───── Task material ─────

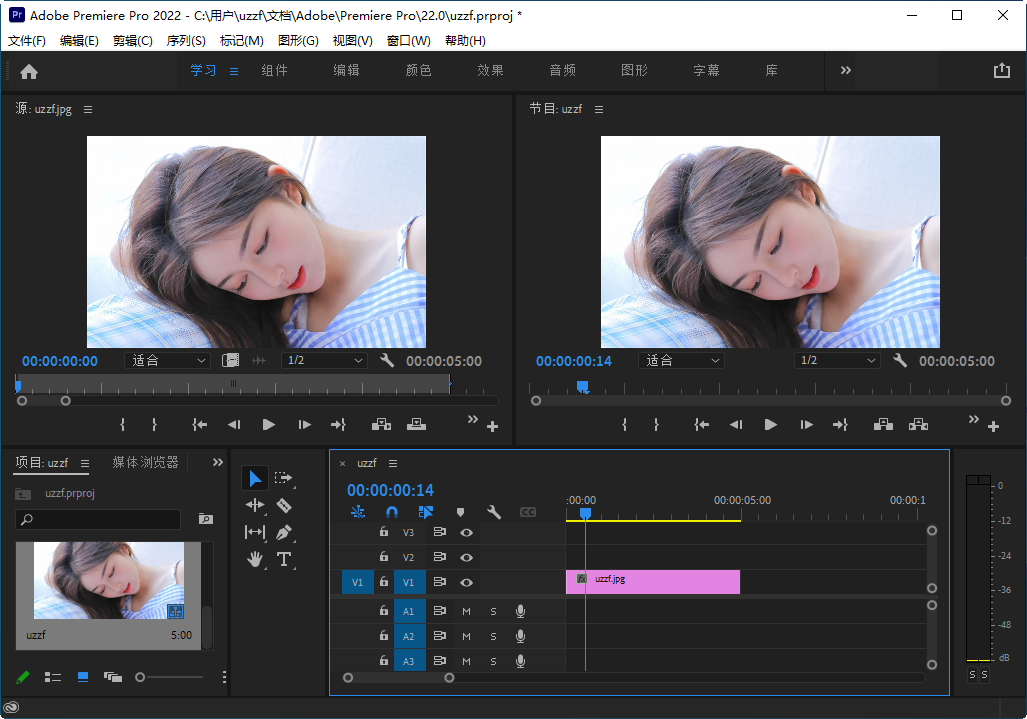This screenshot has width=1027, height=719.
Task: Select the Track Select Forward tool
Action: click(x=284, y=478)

─────
───── Task material ─────

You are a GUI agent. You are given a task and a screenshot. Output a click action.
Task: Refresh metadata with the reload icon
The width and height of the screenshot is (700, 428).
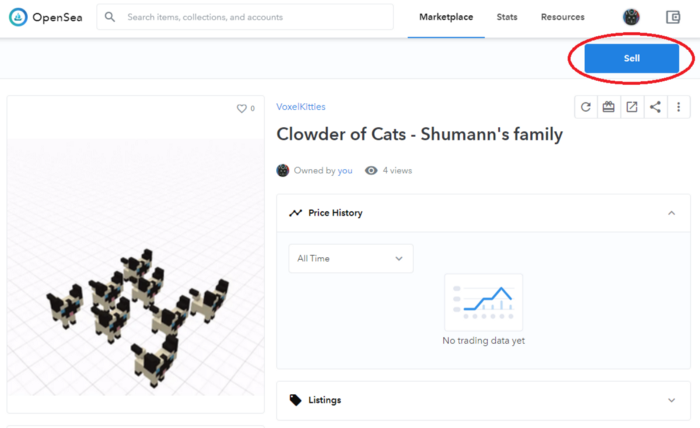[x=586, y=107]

─────
───── Task material ─────

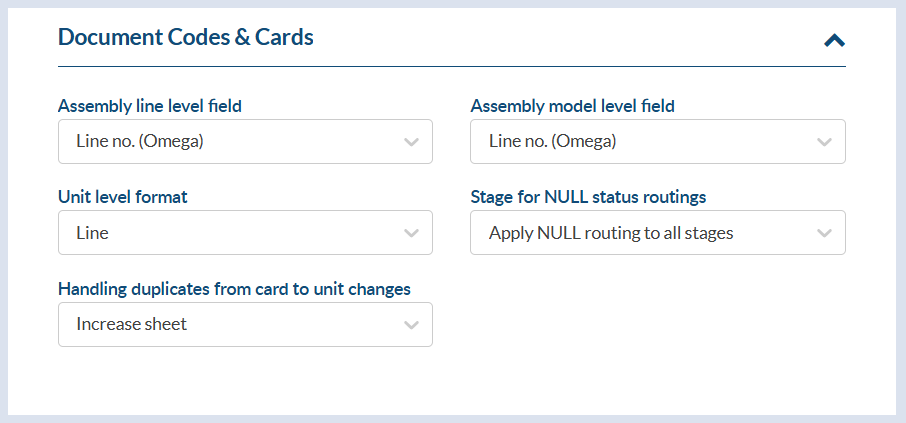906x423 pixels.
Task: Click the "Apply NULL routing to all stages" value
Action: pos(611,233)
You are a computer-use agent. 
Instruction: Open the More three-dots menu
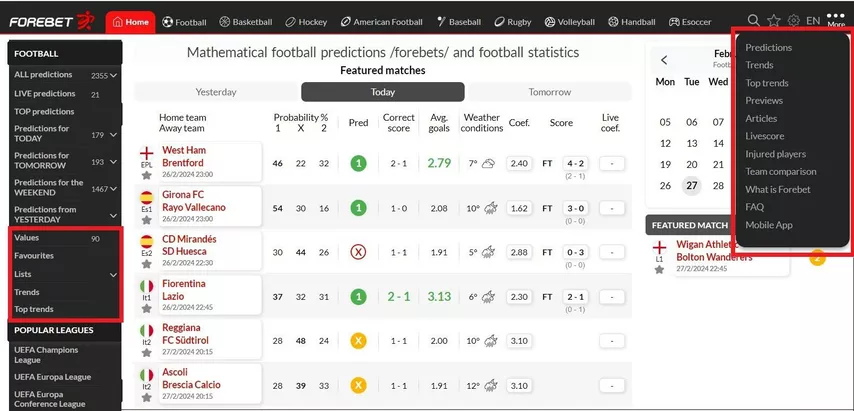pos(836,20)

─────

§ What needs to be done: From the listing, copy every line where the string "agent" appears.

§ Result:
You are a GUI agent. You are given a task and a screenshot. Output a click action.
You are a computer-use agent. 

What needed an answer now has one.